Uno schiaffo all’intelligenza. Eh sì, tutto questo grande strapparsi le vesti per il funerale del boss Casamonica rasenta il ridicolo. Consentitemelo. Ora, dopo l’inchiesta di Mafia Capitale, è tutto un gran gridare sulla criminalità organizzata che ha infettato la Città eterna. Politici, intellettuali e anche giornalisti sembrano appena usciti da un lungo sonno. Le infiltrazioni mafiose a Roma sono storia vecchia. Almeno di trent’anni, da quando la banda della Magliana fece affari con camorra, ‘ndrangheta e mafia per consolidare il suo dominio nella città.

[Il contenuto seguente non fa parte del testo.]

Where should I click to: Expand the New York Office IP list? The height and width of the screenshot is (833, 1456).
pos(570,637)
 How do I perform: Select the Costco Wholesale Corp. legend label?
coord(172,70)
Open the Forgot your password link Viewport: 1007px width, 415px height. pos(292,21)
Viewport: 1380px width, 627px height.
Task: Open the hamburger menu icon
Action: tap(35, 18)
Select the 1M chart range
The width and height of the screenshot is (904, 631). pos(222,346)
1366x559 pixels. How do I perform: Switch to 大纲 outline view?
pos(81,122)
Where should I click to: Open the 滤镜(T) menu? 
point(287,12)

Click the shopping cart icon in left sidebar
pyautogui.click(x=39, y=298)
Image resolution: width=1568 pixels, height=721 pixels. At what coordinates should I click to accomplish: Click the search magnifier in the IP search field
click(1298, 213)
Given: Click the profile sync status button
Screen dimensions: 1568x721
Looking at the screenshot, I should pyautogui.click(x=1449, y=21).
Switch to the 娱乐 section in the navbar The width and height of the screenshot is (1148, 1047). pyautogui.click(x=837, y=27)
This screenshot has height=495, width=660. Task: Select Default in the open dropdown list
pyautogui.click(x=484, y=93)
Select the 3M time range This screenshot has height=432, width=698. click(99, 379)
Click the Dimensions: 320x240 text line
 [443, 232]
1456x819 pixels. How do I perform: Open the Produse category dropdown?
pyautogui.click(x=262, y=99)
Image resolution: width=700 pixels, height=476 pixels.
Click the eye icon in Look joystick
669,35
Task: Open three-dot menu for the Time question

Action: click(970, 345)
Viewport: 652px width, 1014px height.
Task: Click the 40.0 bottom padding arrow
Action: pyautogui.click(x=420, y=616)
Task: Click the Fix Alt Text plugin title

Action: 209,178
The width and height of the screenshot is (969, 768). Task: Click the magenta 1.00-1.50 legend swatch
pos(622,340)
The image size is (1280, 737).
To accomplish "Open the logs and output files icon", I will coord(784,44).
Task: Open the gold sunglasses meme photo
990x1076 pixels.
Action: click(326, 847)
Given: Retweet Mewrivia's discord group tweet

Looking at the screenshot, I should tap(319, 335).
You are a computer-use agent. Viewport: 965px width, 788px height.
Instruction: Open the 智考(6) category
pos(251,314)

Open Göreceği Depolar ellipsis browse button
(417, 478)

In quel tempo le diverse mafie capirono che Roma era città di conquista. Luogo per affari, per consolidare alleanze internazionali (a Roma, a piazza Navona, furono arrestati dallo Sco della Polizia e dalla Dea americana boss dei cartelli colombiani, e siamo a metà degli anni Novanta). Ma soprattutto la Capitale era luogo per investire. Michele Zazza, Pippo Calò furono gli antesignani di questo business e parliamo di anni lontani, del secolo scorso. Via via le inchieste di polizia e carabinieri e soprattutto della Guardia di Finanza hanno messo in luce il reticolo di affari che la criminalità organizzata andava costruendo nella capitale. Giri di miliardi prima in lire poi in euro. Un grande riciclaggio dei contanti frutto dei traffici illegali. Sequestri e operazioni dell’Antimafia hanno riempito i giornali e le tv per anni. Ora tutti a gridare allo scandalo.
Anche i parlamentari dell’Antimafia quelli che chissà quante volte hanno sorseggiato un caffè al bar d’angolo di via della Colonna Antonina di fronte a Palazzo Chigi e a pochi passi da Montecitorio. Il bar chiuso e sigillato dieci volte negli ultimi vent’anni perché – secondo i magistrati – gestito dalla ndrangheta e sempre riaperto. Il Cafè de Paris, alcuni ristoranti dietro il Pantheon, i palazzi di piazza di Spagna e della Camilluccia, supermercati. Un elenco senza fine che la Dia aggiorna di continuo, sequestra, confisca e poi chissà come tutto torna come prima.
E poi questo scandalo sul clan Casamonica. Le indagini delle forze di polizia non si contano, eppure questi signori continuano a controllare materialmente uno spicchio di città tra la Romanina e l’Anagnina. Ville lussuosissime, negozi e affari che – dicono le inchieste – vanno dallo spaccio di droga, all’estorsione all’usura. Ebbene sono ancora lì. La prima volta che sentii parlare dei Casamonica come di una famiglia malavitosa erano il 1983. Mi domando: ma i processi seguiti alle tante inchieste come sono finiti? Possibile che dopo anni e anni non sia cambiato nulla?
Un dato c’è: oggi tutti a puntare il dito contro Roma, ma in questi anni quando associazione di cittadini, forze dell’ordine e magistrati lanciavano l’allarme della presenza mafiosa di alto livello dove erano? Forse seduti sul divano a guardare Romanzo criminale.